Getting a fix of a young Perec
Portrait of a Man By Georges Perec Translated and with an introduction by David Bellos Maclehose Press, 176pp, $29.99 (HB) Let’s ponder one of society’s more forgivable addictions. Readers are junkies. We cruise bookshops and libraries in search of our next fix. We fill shelves and bedside tables with books. We do so because we want to read those books, sure, but we also convince ourselves that we’re buying the time to read them.
One feature of the condition — this acceptable mania — is that we crave everything our favourite authors have written. We want that suitcase of manuscripts that Hadley Hemingway lost. We want incomplete works by Roberto Bolano and Vladimir Nabokov and David Foster Wallace. We believe we need the novel Harper Lee’s editor rejected more than 50 years ago.

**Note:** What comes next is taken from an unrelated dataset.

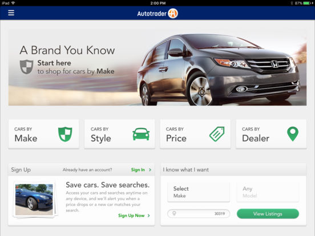Tap the Autotrader logo icon

[173, 14]
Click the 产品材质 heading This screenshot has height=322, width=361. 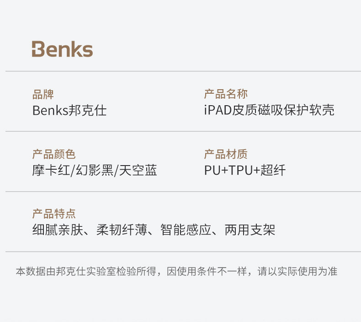(x=226, y=154)
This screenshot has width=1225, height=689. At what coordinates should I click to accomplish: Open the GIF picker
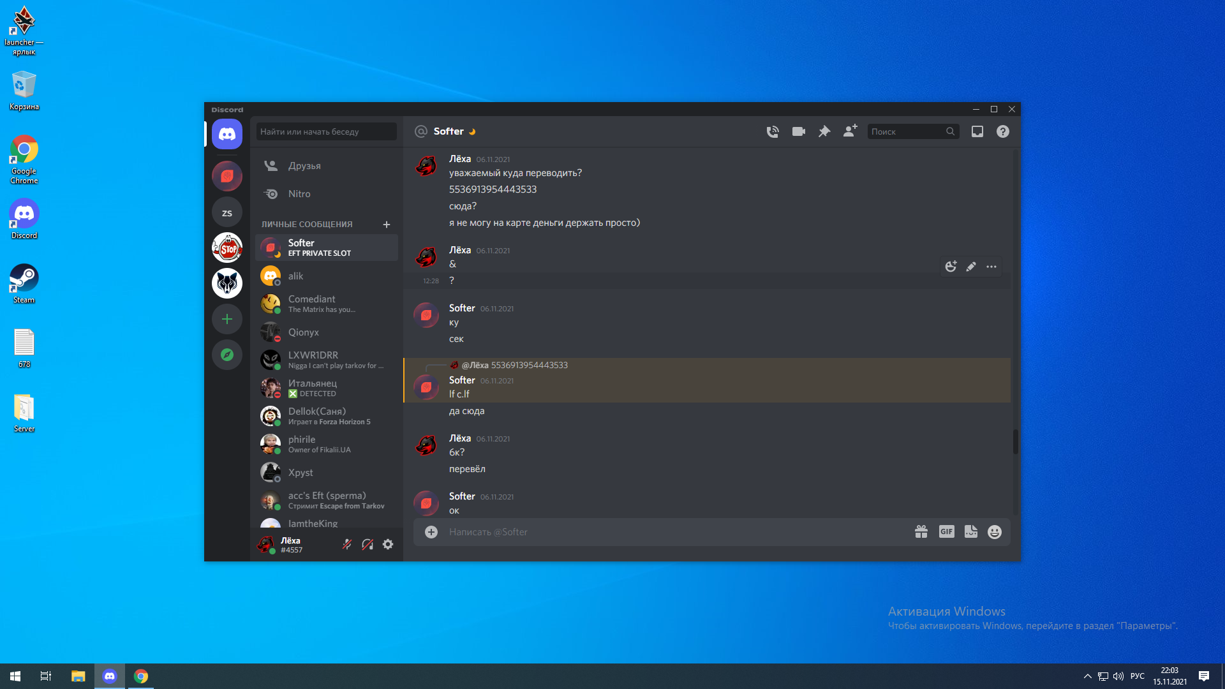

Always out on the edge, pushing the boundaries of fiction and, therefore, offering us a fix we never knew we needed, French novelist Georges Perec (1936-82) remains one of the great curiosities of 20th century literature.
Author of the novels Things, A Void and Life A User’s Manual, Perec launched some of the most memorable and ambitious experiments within Oulipo, the “workshop of potential literature”, whose members include engineers, mathematicians and writers, among them Raymond Queneau and Italo Calvino. Perec is the legend who, suffering from writer’s block, challenged himself to compose a novel-length lipogram. The form requires omitting use of one or more letters. Across its 300 pages, A Void famously excludes the letter E, the literary equivalent, perhaps, of witnessing Jimi Hendrix perform and then set his guitar on fire at the Monterey Pop Festival.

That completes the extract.